By the seventh inning, with San Diego State's offense having finally poked in a few runs, Air Force's line-by-line zeroes drew the crowd into a stir. Everybody realized. Even Strasburg. In his college career, he'd thrown one-hitters and two-hitters, but never a no-hitter. He needed just nine pitches to get through the eighth -- his first inning without a strikeout -- and by then, Gwynn didn't even worry about the pitch count, which stood at 103.
"I was like, 'People will kill us if I take him out,' " Gwynn said.
Most no-hitters come as a divined unlikelihood -- a succession of so many things aligning just right. Strasburg's never felt that way. He faced 28 batters, just one above the minimum, controlling them like marionettes. Seventeen struck out. Air Force had no hits and no near-hits.
In the final inning, Strasburg was throwing his best stuff of the game. "I was pretty much giving it everything I had left," he said. His teammates were lined against the dugout railing; his fans stood; Air Force's final hitter, Nathan Carter, faced a 1-2 count. Strasburg threw a slider that swooped in like a bird of prey; Carter watched, frozen. As the umpire pumped his arm, Strasburg took two steps off the mound and spiked his mitt to the ground. His catcher, Erik Castro, rushed to meet him, nearly tackling him by the legs. A full-team mob arrived seconds later.

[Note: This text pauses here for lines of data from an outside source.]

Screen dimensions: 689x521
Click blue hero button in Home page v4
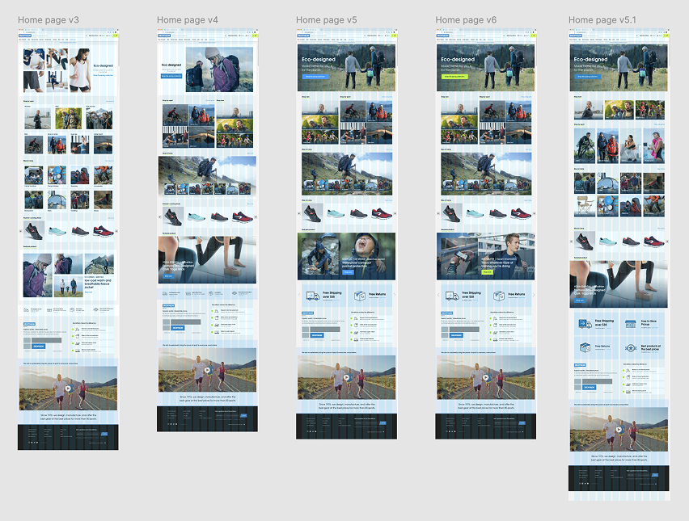[171, 77]
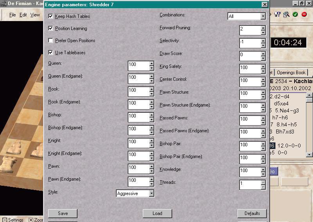Viewport: 313px width, 222px height.
Task: Close the Engine parameters dialog
Action: pyautogui.click(x=264, y=5)

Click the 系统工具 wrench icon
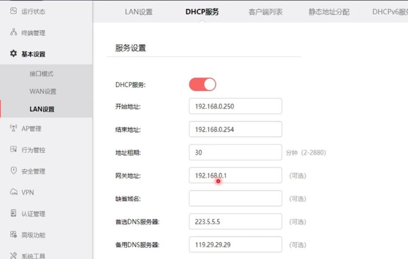pos(13,255)
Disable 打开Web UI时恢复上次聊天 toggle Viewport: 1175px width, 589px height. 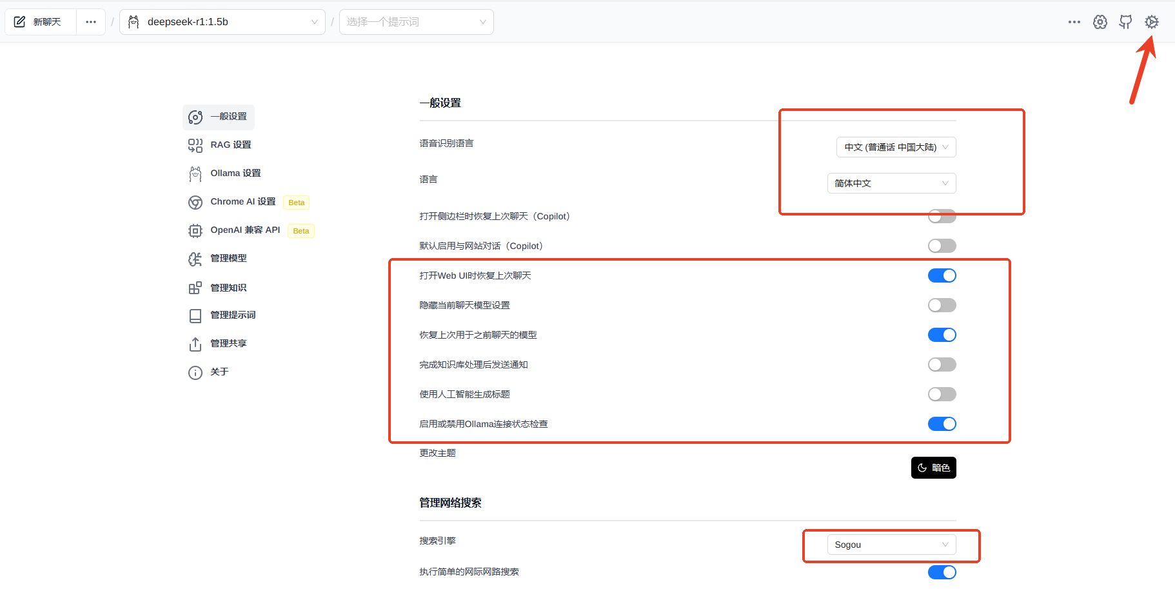tap(942, 275)
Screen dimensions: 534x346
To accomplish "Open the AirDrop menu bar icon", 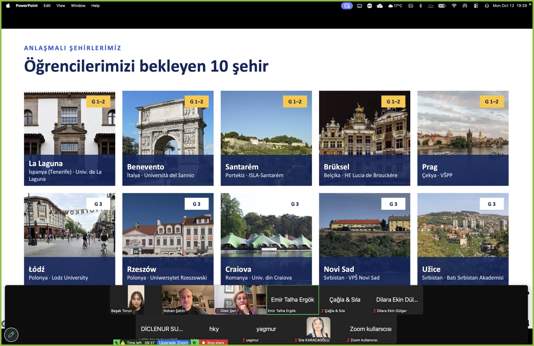I will click(465, 6).
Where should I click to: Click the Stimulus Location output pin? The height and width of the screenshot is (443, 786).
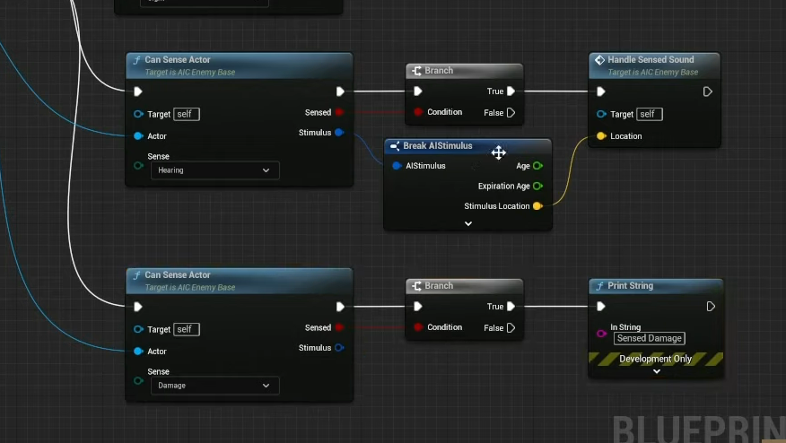click(537, 206)
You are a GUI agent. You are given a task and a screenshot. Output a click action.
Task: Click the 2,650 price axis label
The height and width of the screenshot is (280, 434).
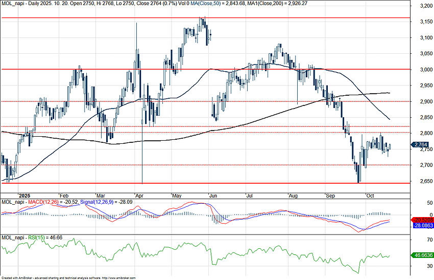422,181
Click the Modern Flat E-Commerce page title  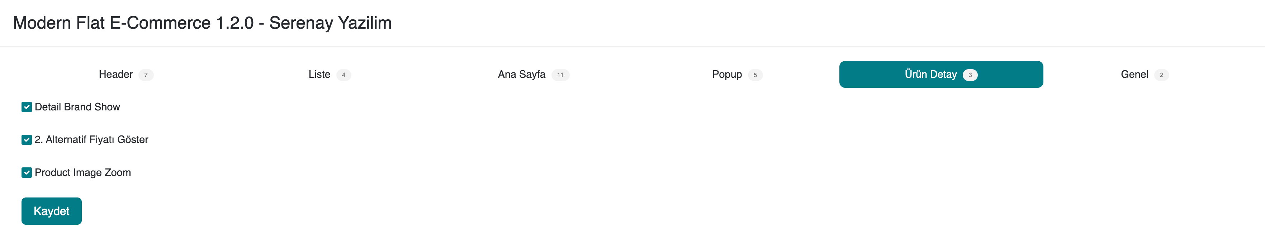[x=202, y=23]
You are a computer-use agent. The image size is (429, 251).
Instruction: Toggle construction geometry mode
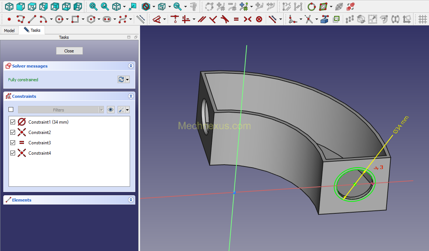click(x=140, y=19)
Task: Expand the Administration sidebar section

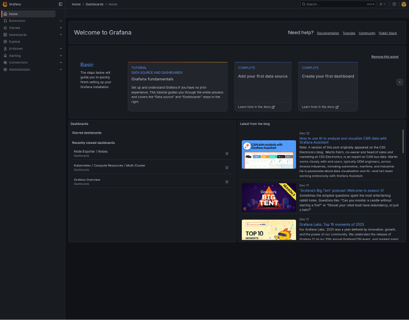Action: [x=60, y=69]
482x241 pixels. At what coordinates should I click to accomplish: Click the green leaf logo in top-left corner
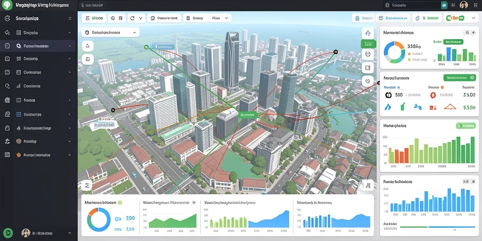click(x=7, y=5)
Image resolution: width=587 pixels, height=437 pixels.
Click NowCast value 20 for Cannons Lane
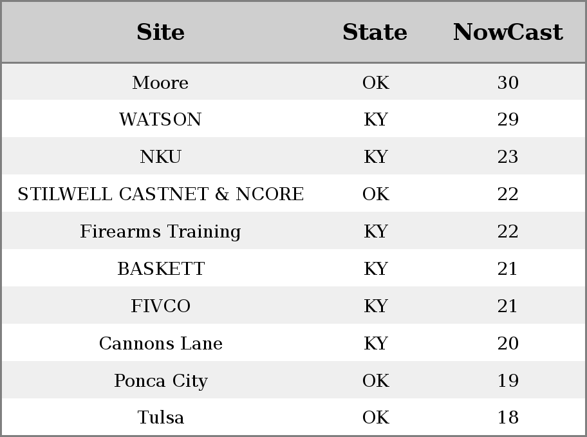pos(508,344)
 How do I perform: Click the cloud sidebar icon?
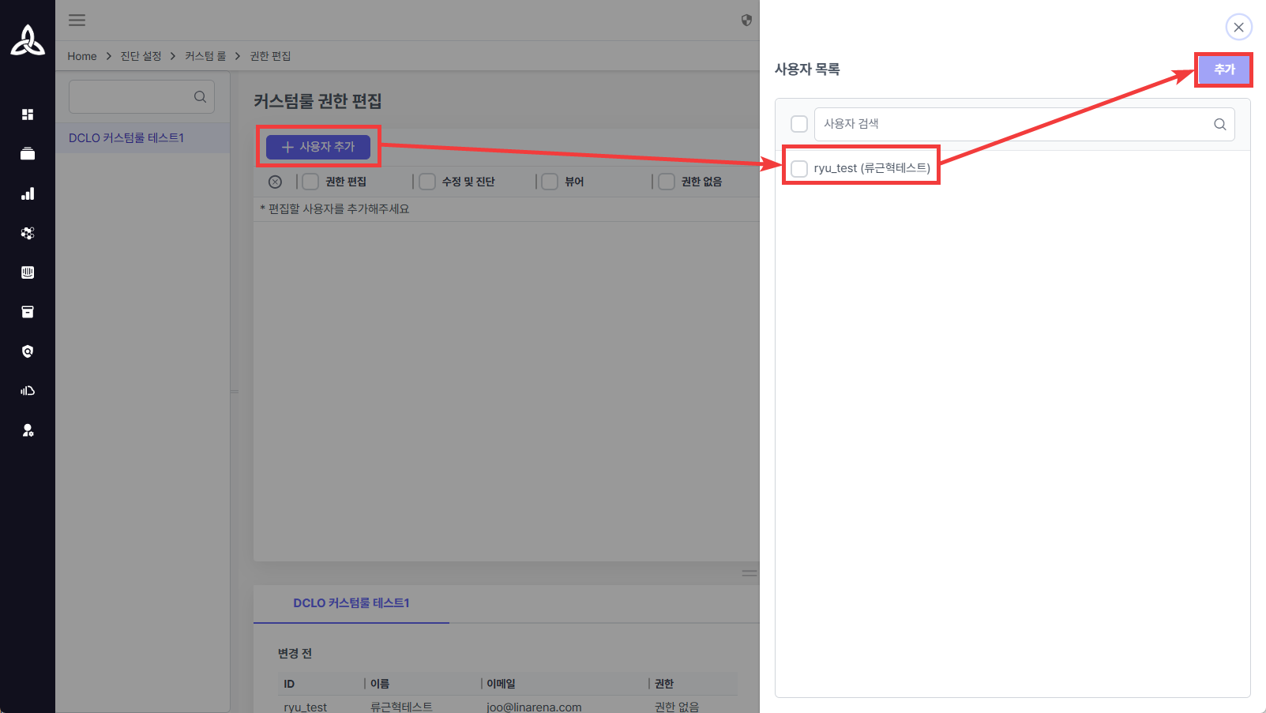coord(28,391)

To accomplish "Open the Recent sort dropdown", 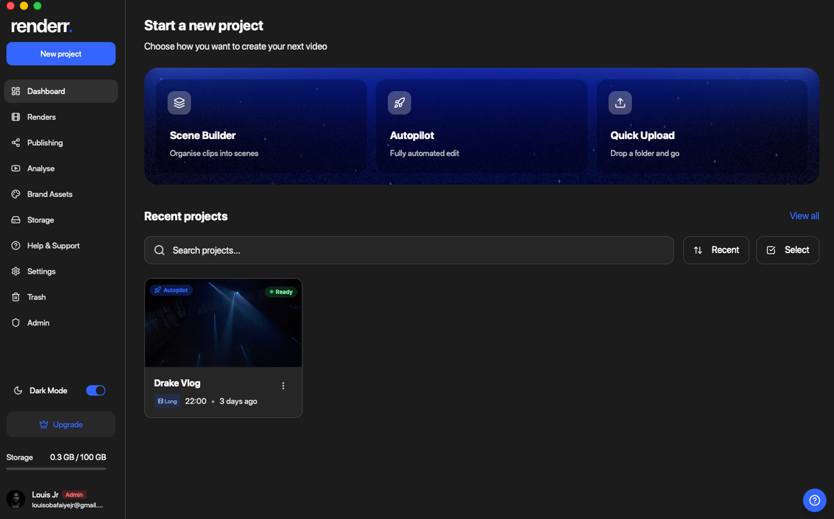I will 716,250.
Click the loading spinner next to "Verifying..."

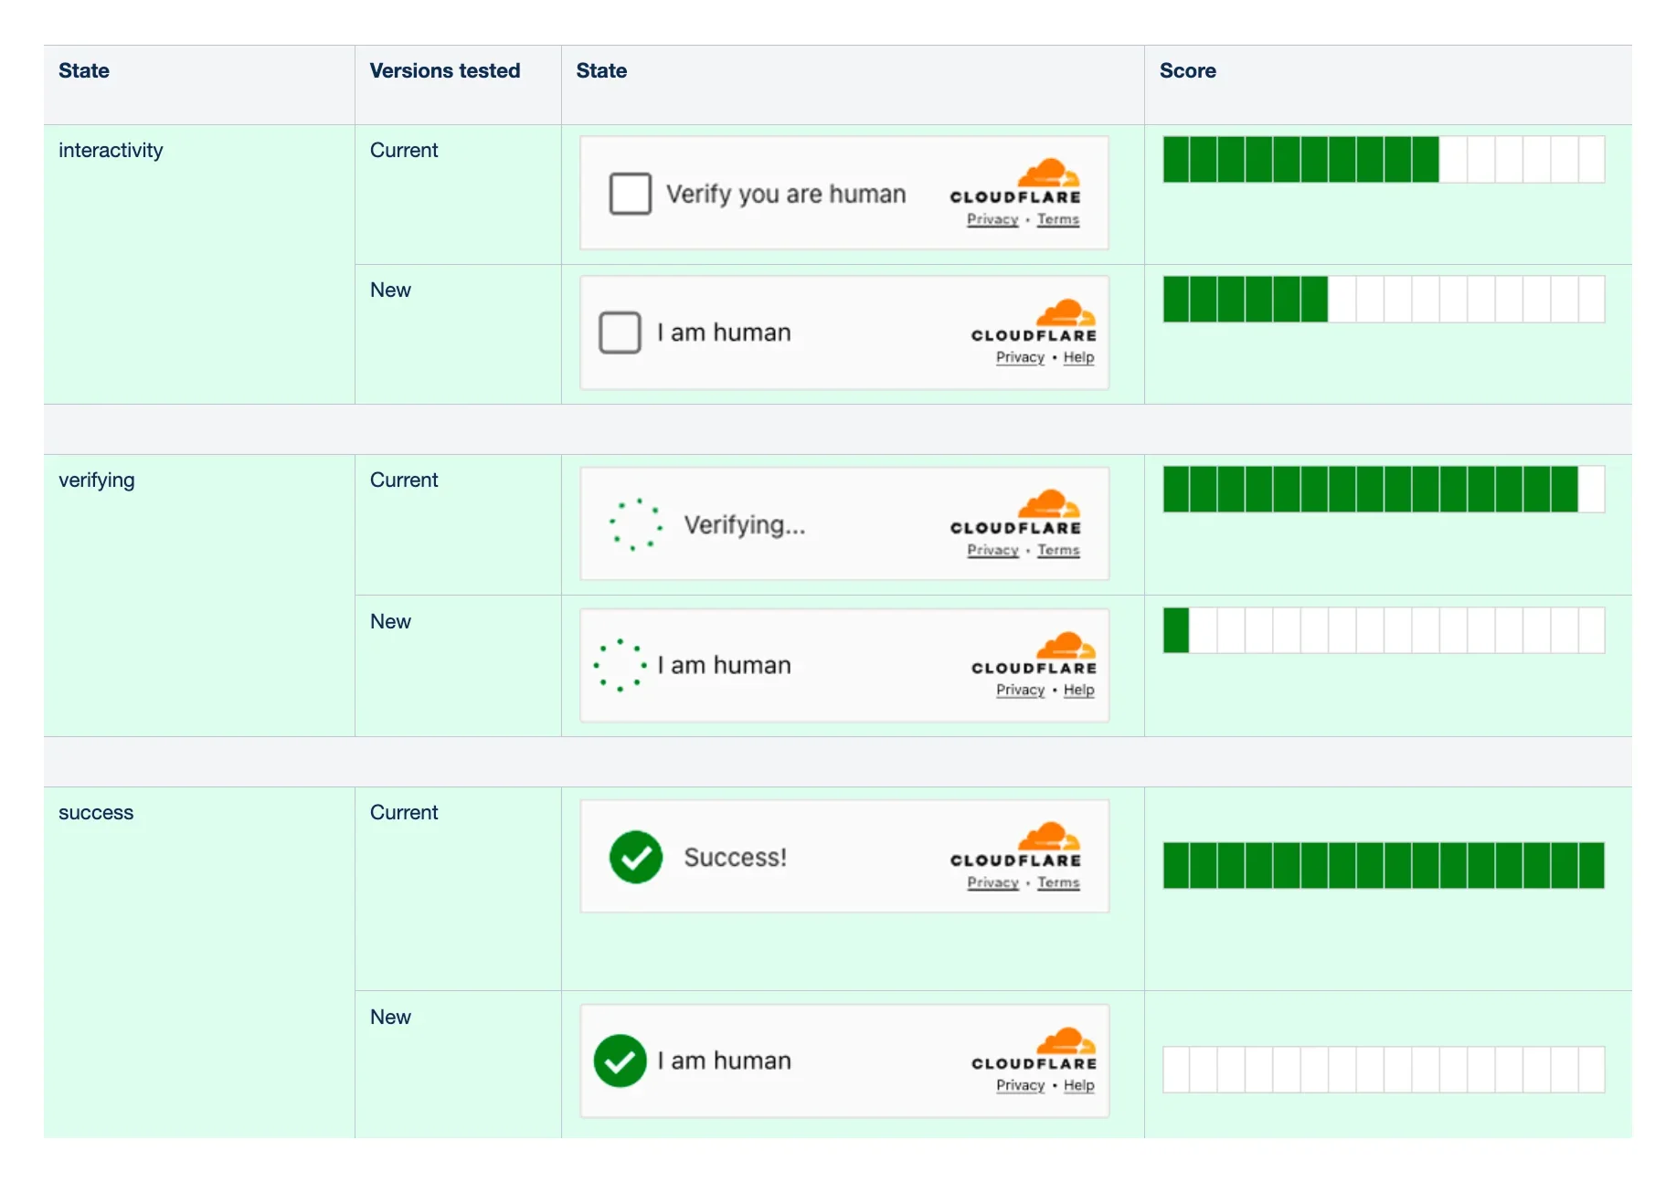636,524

"You've got the band out here, the cheerleaders, a sellout crowd," Strasburg was saying minutes later. "This is the way college baseball should be."
And that's what he kept talking about: College baseball. Not the future. Not the occasion.
"I don't think he really understands what's happened here," Gwynn said. "And somewhere along the line he's gonna say, 'Damn, I just threw a no-hitter in front of a packed crowd.' And I hope he feels good about it. Because we do. We're elated for him. Because all the press that he's gotten, you build him up, and there are people that want to see him fall flat on his face. And it just doesn't faze him. He knows what he has to do and goes out and does it."